Stored data

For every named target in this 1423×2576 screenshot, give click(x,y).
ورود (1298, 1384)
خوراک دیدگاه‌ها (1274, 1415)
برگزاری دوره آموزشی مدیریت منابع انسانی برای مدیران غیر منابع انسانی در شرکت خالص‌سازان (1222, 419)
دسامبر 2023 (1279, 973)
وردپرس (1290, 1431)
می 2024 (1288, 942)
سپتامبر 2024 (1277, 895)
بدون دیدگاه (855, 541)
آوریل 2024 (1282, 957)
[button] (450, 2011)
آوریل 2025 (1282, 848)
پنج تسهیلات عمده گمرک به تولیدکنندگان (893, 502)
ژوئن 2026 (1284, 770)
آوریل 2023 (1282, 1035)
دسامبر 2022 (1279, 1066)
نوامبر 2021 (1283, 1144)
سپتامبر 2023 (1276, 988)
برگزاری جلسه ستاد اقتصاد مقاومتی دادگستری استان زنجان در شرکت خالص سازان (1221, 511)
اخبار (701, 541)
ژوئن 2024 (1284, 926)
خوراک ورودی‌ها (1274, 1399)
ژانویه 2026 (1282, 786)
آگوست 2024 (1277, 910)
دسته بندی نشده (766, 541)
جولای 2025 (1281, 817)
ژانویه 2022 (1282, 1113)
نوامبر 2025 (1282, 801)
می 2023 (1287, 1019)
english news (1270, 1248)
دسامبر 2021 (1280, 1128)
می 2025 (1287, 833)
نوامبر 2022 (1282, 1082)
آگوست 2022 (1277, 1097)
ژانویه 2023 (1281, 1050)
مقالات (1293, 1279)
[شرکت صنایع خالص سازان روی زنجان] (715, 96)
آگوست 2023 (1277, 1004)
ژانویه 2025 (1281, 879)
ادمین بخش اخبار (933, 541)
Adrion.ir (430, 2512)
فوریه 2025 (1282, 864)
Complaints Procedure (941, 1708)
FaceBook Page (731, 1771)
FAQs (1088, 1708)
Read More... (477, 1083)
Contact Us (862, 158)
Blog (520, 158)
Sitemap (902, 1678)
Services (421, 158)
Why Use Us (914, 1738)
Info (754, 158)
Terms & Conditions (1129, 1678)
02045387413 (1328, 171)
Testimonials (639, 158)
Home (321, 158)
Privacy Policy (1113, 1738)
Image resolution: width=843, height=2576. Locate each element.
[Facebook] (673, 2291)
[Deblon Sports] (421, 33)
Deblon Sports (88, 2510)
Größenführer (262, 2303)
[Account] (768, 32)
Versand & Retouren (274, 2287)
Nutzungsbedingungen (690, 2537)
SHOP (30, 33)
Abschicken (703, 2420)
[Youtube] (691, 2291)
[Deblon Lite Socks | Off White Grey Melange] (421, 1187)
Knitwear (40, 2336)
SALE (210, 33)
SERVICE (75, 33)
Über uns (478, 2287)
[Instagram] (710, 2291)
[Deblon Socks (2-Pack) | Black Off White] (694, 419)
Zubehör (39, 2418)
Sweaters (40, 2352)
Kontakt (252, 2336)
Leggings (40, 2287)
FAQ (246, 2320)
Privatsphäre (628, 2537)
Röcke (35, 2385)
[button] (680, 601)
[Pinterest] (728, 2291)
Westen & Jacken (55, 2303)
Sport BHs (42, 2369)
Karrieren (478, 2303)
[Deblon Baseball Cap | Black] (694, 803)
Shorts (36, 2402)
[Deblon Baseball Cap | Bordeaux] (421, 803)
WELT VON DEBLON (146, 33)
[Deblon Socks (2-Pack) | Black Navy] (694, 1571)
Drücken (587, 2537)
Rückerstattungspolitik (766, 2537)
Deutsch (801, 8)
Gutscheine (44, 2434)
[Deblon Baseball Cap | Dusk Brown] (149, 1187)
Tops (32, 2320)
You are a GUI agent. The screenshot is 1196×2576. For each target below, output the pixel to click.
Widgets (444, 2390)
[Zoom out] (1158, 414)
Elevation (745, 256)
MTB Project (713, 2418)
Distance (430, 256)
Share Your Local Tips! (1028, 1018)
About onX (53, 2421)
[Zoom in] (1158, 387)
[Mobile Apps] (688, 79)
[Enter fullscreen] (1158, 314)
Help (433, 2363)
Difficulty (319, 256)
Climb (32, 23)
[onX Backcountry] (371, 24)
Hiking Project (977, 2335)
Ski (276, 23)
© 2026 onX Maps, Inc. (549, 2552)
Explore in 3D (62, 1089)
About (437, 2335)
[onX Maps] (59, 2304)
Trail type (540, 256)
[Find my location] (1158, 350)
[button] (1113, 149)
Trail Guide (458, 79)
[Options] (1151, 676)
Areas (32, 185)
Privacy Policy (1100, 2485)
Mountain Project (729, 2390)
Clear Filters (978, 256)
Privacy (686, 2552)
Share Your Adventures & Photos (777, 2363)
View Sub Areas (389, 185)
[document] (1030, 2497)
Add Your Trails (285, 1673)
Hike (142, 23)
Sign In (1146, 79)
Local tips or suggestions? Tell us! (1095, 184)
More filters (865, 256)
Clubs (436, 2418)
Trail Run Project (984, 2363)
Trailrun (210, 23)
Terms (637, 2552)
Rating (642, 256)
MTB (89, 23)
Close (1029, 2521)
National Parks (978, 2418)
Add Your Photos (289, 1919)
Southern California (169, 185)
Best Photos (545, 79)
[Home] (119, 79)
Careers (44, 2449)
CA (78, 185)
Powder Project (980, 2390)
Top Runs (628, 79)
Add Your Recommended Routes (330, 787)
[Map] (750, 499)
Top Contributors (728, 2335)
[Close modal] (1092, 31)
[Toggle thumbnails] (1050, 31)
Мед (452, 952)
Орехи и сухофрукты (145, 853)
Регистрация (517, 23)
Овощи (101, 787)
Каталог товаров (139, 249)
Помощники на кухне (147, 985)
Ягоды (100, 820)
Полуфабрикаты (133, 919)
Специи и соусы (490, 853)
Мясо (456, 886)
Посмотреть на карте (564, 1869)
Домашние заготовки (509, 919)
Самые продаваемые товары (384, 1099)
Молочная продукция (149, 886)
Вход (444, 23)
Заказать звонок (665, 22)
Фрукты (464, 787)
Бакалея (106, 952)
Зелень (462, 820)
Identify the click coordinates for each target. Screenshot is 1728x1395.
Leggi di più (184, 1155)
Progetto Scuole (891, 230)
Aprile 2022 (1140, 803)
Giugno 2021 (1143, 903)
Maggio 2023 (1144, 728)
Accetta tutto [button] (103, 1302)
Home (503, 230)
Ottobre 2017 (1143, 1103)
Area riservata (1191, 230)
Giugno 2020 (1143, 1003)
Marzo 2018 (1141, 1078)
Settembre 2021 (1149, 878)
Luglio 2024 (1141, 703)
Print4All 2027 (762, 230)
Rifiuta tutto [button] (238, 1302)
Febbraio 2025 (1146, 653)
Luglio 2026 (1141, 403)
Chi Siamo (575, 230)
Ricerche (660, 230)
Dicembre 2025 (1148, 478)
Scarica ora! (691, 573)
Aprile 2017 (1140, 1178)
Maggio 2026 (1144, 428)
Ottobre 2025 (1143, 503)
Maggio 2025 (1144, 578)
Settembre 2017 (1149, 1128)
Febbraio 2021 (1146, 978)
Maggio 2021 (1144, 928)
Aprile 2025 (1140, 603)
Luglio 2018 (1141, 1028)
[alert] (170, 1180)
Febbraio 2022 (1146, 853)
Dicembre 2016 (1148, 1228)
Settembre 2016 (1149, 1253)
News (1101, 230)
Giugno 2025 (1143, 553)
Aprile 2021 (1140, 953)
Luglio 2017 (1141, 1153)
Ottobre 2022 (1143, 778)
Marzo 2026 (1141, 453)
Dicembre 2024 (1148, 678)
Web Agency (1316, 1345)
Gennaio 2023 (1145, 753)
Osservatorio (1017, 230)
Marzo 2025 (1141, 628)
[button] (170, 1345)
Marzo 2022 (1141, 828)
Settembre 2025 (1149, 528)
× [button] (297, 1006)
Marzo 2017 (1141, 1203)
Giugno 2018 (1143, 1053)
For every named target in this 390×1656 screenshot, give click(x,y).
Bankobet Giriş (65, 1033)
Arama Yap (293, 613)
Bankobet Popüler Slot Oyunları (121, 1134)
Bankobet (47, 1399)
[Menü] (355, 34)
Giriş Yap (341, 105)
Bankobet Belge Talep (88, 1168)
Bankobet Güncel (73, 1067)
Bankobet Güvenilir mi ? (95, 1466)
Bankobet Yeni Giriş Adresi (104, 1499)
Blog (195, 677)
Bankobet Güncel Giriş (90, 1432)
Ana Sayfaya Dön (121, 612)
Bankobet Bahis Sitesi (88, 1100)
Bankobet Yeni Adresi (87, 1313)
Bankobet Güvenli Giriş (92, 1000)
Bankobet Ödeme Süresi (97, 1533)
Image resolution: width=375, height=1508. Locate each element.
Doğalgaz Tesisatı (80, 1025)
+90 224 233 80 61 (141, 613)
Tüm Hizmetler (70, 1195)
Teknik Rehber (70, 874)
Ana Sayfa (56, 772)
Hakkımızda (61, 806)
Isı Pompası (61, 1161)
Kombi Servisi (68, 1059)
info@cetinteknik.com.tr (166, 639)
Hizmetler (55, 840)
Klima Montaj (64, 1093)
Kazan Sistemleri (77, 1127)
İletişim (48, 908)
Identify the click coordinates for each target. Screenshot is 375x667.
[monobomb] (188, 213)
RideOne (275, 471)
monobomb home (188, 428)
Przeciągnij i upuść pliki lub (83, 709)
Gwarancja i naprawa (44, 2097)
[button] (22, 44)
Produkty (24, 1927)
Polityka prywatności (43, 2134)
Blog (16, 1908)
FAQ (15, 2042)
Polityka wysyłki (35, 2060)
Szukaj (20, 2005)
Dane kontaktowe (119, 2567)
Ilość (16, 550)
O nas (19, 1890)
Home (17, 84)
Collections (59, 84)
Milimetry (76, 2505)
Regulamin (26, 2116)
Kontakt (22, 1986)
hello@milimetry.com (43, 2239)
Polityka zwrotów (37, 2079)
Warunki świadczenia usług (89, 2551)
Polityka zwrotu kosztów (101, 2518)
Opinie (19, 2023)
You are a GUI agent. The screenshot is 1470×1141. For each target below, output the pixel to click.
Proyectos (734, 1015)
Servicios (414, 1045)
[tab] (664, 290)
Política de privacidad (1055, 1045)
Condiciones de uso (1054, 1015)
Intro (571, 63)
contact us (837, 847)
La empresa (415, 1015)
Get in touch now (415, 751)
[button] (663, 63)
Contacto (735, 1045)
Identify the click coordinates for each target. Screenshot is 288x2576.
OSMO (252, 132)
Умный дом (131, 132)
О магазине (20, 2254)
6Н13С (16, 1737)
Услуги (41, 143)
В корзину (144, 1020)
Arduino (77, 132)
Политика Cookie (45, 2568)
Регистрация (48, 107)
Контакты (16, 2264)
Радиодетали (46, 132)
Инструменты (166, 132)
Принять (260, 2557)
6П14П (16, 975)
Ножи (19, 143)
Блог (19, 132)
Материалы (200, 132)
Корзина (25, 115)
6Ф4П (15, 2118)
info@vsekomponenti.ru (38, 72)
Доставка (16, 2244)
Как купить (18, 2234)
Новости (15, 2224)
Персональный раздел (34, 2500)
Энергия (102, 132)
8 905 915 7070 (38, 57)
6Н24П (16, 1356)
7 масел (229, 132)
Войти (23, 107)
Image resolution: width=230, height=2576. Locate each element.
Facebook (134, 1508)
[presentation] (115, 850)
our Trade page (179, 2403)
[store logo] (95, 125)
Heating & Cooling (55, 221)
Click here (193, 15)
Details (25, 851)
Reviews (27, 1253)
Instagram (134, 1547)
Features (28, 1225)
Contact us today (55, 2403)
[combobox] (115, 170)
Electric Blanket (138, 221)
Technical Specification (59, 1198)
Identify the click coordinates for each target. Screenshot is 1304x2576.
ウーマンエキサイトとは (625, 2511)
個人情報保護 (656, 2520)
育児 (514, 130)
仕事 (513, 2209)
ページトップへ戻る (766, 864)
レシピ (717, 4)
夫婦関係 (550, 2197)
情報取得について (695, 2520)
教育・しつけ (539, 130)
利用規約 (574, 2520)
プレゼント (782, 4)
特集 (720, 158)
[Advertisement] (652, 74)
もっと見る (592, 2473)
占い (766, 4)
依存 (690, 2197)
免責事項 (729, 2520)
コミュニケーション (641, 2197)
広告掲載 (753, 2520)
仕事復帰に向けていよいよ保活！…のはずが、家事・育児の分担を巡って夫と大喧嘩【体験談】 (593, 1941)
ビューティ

Task prompt: Reproduce exactly the section above that begins at the line containing "В корзину (144, 1020)" and ends at the line containing "Electric Blanket (138, 221)", leaving out all other lines.

Answer for the task:
В корзину (144, 1020)
Arduino (77, 132)
Политика Cookie (45, 2568)
Регистрация (48, 107)
Контакты (16, 2264)
Радиодетали (46, 132)
Инструменты (166, 132)
Принять (260, 2557)
6П14П (16, 975)
Ножи (19, 143)
Блог (19, 132)
Материалы (200, 132)
Корзина (25, 115)
6Ф4П (15, 2118)
info@vsekomponenti.ru (38, 72)
Доставка (16, 2244)
Как купить (18, 2234)
Новости (15, 2224)
Персональный раздел (34, 2500)
Энергия (102, 132)
8 905 915 7070 (38, 57)
6Н24П (16, 1356)
7 масел (229, 132)
Войти (23, 107)
Image resolution: width=230, height=2576. Locate each element.
Facebook (134, 1508)
[presentation] (115, 850)
our Trade page (179, 2403)
[store logo] (95, 125)
Heating & Cooling (55, 221)
Click here (193, 15)
Details (25, 851)
Reviews (27, 1253)
Instagram (134, 1547)
Features (28, 1225)
Contact us today (55, 2403)
[combobox] (115, 170)
Electric Blanket (138, 221)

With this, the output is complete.